While mountain biking, I spied a white horse engaged in odd behavior in a meadow. Over and over again, it took two steps forward and two steps back. Was it neurotic or distraught? I decided to sit and watch. Five minutes went by. Ten. Still it continued its routine. Finally I got inspired to pray for it. “Dear Goddess,” I said, “please at least let that poor horse go *three* steps forward and two steps back.” Moments later, the creature started doing exactly what I’d prayed for. Slowly, it made progress across the field. Now I’m saying a similar prayer for you: “Dear Goddess, please help Scorpios escape their treadmill-like pace, and go at least three steps forward for every two backward.”

FreeWill Astrology

Hrm, relevent? Maybe. Of course, this could be one of my universal brick wall enforced pauses. Dear god I hope not.

Some days Donovan and I just get along….this is one of them…

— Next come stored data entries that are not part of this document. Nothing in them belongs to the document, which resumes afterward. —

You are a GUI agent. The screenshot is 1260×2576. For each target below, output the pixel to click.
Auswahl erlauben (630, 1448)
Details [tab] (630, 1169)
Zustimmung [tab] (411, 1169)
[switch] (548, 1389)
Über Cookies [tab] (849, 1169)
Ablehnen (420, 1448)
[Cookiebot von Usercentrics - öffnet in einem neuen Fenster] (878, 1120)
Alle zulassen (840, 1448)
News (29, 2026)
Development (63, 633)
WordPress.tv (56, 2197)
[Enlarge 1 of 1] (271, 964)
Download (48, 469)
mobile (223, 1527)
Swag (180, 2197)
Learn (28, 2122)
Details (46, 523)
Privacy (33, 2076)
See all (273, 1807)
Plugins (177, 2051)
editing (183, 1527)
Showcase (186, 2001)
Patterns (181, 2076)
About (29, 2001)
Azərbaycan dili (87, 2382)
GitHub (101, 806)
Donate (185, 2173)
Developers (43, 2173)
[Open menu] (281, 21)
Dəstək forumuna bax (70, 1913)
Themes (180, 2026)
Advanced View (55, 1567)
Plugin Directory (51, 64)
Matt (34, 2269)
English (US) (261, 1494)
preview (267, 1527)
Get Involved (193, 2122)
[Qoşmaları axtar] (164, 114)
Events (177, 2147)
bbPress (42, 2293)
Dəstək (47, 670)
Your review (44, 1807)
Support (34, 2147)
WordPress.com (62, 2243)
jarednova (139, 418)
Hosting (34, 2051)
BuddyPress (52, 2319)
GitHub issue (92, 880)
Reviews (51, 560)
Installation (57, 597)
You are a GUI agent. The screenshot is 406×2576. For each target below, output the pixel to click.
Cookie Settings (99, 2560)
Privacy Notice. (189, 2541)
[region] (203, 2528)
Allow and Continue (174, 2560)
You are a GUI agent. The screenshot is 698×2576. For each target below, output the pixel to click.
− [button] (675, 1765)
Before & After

Seriously, if you want to nail a guy for being a Hitlerjungen, look at the situation at the time for all of Germany. Yeah, wasn’t happy times for a good bit of the population, most of the general “I could give a shit” populace were also in survival mode, whether it be going along and being a good little Deutschkind and living in denial, or just living in a surreality hoping it’ll be over soon.

And BTW, wasn’t a great time to be German in the US, or Japanese for that matter. So we don’t have much of a one-up in this regards.

A friend of mine, last night, in looking at my pictures of me as a kid, commented that it was odd seeing me with a smile, and asked me where it went.

Tomorrow, I will answer that question.